Participants in this group will receive bilateral rectointercostal fascial plane (RIB) block under ultrasound guidance prior to induction of general anesthesia. Following surgery, standard intravenous patient-controlled analgesia (PCA) with morphine will be administered.

Group Type EXPERIMENTAL

Bilateral Rectointercostal Fascial Plane Block

Intervention Type OTHER

Under ultrasound guidance, 30 mL of local anesthetic will be injected bilaterally between the rectus abdominis and intercostal muscles at the level of the 6th-7th costal cartilages to achieve rectointercostal fascial plane block prior to general anesthesia.

Intravenous Patient-Controlled Analgesia (IV PCA) with Morphine

Intervention Type OTHER

For all groups, intravenous patient-controlled analgesia (IV PCA) will be initiated in the post-anesthesia care unit (PACU) using a BodyGuard 575 Pain Manager (UK). The total morphine consumption during the first 24 hours postoperatively will be recorded. The PCA regimen will be standardized as follows: no basal infusion, a 1 mg morphine bolus dose, a lock-out interval of 15 minutes, and a maximum dose limit of 10 mg within 4 hours.

Approximately 45 minutes before the end of surgery, patients will receive 1 g paracetamol, 20 mg tenoxicam, and 3.5 mg morphine intravenously. Postoperatively, paracetamol will be administered every 8 hours and tenoxicam every 12 hours. This postoperative pain management strategy reflects the standard protocol routinely used in our clinic.

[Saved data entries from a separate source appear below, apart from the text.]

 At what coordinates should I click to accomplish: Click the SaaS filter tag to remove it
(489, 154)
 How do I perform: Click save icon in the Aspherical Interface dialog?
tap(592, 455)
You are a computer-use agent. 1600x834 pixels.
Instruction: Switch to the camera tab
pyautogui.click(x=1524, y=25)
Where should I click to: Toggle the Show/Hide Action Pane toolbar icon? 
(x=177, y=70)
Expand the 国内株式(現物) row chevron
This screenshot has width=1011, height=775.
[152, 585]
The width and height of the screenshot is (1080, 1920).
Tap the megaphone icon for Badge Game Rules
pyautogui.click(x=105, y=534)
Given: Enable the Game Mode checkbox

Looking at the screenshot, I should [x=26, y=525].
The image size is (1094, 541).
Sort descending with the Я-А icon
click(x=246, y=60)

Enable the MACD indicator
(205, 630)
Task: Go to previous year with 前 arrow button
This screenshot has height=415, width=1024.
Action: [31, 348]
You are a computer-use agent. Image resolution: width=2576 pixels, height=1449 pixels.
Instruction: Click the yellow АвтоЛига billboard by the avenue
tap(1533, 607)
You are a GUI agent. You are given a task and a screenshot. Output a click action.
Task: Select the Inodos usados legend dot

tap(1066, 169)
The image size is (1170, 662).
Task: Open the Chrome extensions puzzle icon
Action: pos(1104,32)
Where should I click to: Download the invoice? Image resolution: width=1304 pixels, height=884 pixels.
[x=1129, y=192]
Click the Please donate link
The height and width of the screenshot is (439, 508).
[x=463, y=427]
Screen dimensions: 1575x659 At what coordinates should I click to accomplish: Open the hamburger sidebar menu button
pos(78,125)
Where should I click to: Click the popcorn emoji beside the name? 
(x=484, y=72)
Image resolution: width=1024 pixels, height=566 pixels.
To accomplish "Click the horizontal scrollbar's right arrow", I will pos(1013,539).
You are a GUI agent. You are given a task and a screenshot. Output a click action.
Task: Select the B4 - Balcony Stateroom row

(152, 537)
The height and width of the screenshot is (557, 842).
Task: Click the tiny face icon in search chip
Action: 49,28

Control Group (General Anesthesia + PCA)

Participants in this group will receive only general anesthesia followed by standard intravenous patient-controlled analgesia (PCA) with morphine. No fascial plane block will be performed.

Group Type ACTIVE_COMPARATOR

Intravenous Patient-Controlled Analgesia (IV PCA) with Morphine

Intervention Type OTHER

For all groups, intravenous patient-controlled analgesia (IV PCA) will be initiated in the post-anesthesia care unit (PACU) using a BodyGuard 575 Pain Manager (UK). The total morphine consumption during the first 24 hours postoperatively will be recorded. The PCA regimen will be standardized as follows: no basal infusion, a 1 mg morphine bolus dose, a lock-out interval of 15 minutes, and a maximum dose limit of 10 mg within 4 hours.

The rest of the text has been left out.